The accelerated implementation of the regional financial inclusion strategy, adopted in December 2023 after a long gestation period that began a decade ago, should also help get on the right track. To this end, the BEAC should be more proactive with the states that are the main stakeholders in this initiative. In this area, the rapid establishment and widespread adoption of certain components of the financial infrastructure (central balance sheet registers, financial information bureaus, or credit bureaus, etc.) will facilitate the reduction of information asymmetry and the expansion of bank credit, as well as the reduction of lending costs.
The COBAC’s improvement of the regulatory framework for banking activities, particularly in combating corruption among credit and microfinance institution officials, as well as the effective independence of the banking supervisor, COBAC, would also contribute to expanding access to credit and reducing its cost, particularly by reducing bad loans. Greater regional and gender diversity among bank managers and staff also contributes to transparent, equitable, more productive, and less risky credit distribution. Faced with various forms of discrimination in credit granting and social inequalities, BEAC leaders should draw inspiration from the American, British, Canadian, and European central banks, which have recently initiated discussions to develop workable solutions.
Governance focused on improving overall well-being
In 2025, the IMF forecasts GDP growth of 6.3% in the West African Economic and Monetary Union (WAEMU) and 2.4% in the CEMAC. The latter continues to face high and persistent poverty rates, resulting from insufficient economic growth, a lack of employment opportunities, and rapid population growth. In 2023, according to the World Bank, approximately 31.1% of the subregion’s population lived on less than USD 2.15 per day. In the WAEMU, this proportion was lower, at 23.4% in 2023.

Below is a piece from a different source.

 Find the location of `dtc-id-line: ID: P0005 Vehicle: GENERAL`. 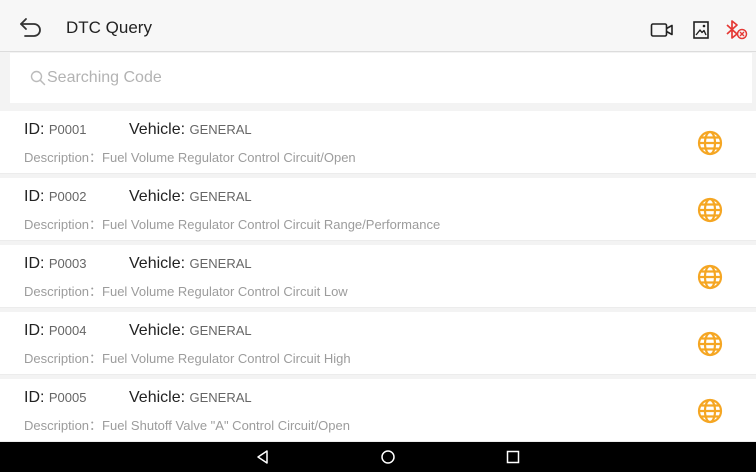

To achieve lasting poverty reduction, refraining from intervening in the prudent but determined development of the financial sector and solutions that stimulate economic growth is unsustainable. It is therefore important to draw the right lessons from the failures of national development banks and the mixed performance of the BDEAC, in which the subregional central bank was or still is a shareholder. These failures stemmed particularly from many institutional failings (politically and ethnically exposed and/or engaged leaders, corruption, dependence on states, etc.).
The BEAC, with revised and more dynamic governance, should facilitate the achievement of this objective by mobilizing adequate human and financial resources, including the amounts currently paid as performance bonuses to managers and members of decision-making bodies. Recently, economists Célestin Monga and Prof. Bruno Bekolo-Ebe have each advocated for the adoption of such an approach in their respective works (African Central Banks and the Challenges of Economic Transformation, African Center for Economic Transformation (2025), and Le Paradoxe des bons resultats de la BEAC, April 2025). Only an inclusive and integrated approach would promote the capture of all the potential available in CEMAC and the appropriate implementation of economic and monetary policies ensuring overall well-being.
In this era of digitalization also proclaimed by the BEAC, between the construction of new agencies with uncertain economic and financial profitability, and the support for initiatives driving the expansion of credit to the economies of CEMAC, there should be no hesitation.